相続欠格の効力は,相続開始前に欠格事由に該当する行為があった場合は即時に,相続開始後に欠格事由に該当する行為があった場合には相続開始時に遡って,その効力が発生します。
相続欠格の制度趣旨ですが、これは私有財産制に基づく遺言自由の原則を側面から保障しようとするものです。各号の内容は、被相続人の自由、公正な遺産処分を実現しようとしています。1、2号は、合わせて犯罪を予防し、3乃至5号は遺産処分に関する道徳的側面から相続人の相続権を規制しています。相続人廃除も同様の趣旨に基づくものですが、廃除(民法892条、893条)は、欠格よりも相続人の違法性がより少ない場合をも規制して被相続人の遺産処分の自由意思を保証しています。各相続人個別的理由によるものですから、相続人の合理的意思の実現とされる代襲相続人に何ら影響がありません。相続欠格者に子供が居る場合には、子供が代わりに代襲相続を受けることができます。欠格事由は違法性が強く、遺産の死後贈与を受ける地位も失いますが(965条、891条)、廃除は、被相続人の自由意思で行われるもので、被相続人が遺贈の意思をそれでも有しているのであれば、被相続人の意思を尊重して、受遺能力には影響がありません。

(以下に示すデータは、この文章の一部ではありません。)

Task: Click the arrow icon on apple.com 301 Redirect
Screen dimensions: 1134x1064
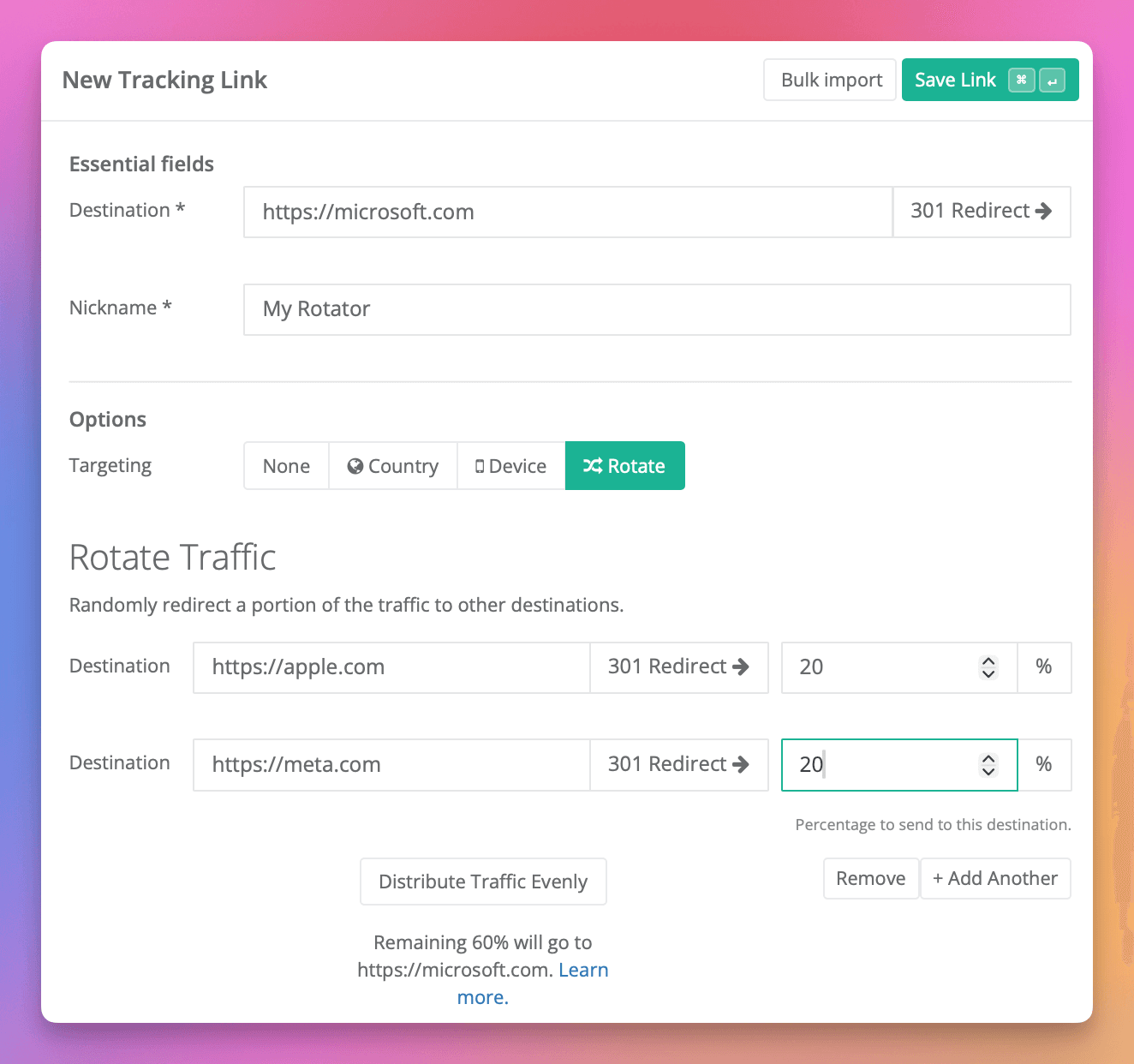Action: click(741, 666)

相続人たる地位を失わせる制度としては,他に廃除(民法第892条)があります。廃除が被相続人の意思に基づき,家庭裁判所への申立あるいは遺言によって行われるのに対し,相続欠格は,欠格事由の発生により,当然に相続人たる地位を失います。また,受遺能力についても,廃除の場合には失わないのに対し,相続欠格の場合には失われることになります。なお,代襲相続については,廃除・相続欠格ともに発生します。
民法 (相続人の欠格事由)
第八百九十一条 次に掲げる者は、相続人となることができない。
一 故意に被相続人又は相続について先順位若しくは同順位にある者を死亡するに至らせ、又は至らせようとしたために、刑に処せられた者
二 被相続人の殺害されたことを知って、これを告発せず、又は告訴しなかった者。ただし、その者に是非の弁別がないとき、又は殺害者が自己の配偶者若しくは直系血族であったときは、この限りでない。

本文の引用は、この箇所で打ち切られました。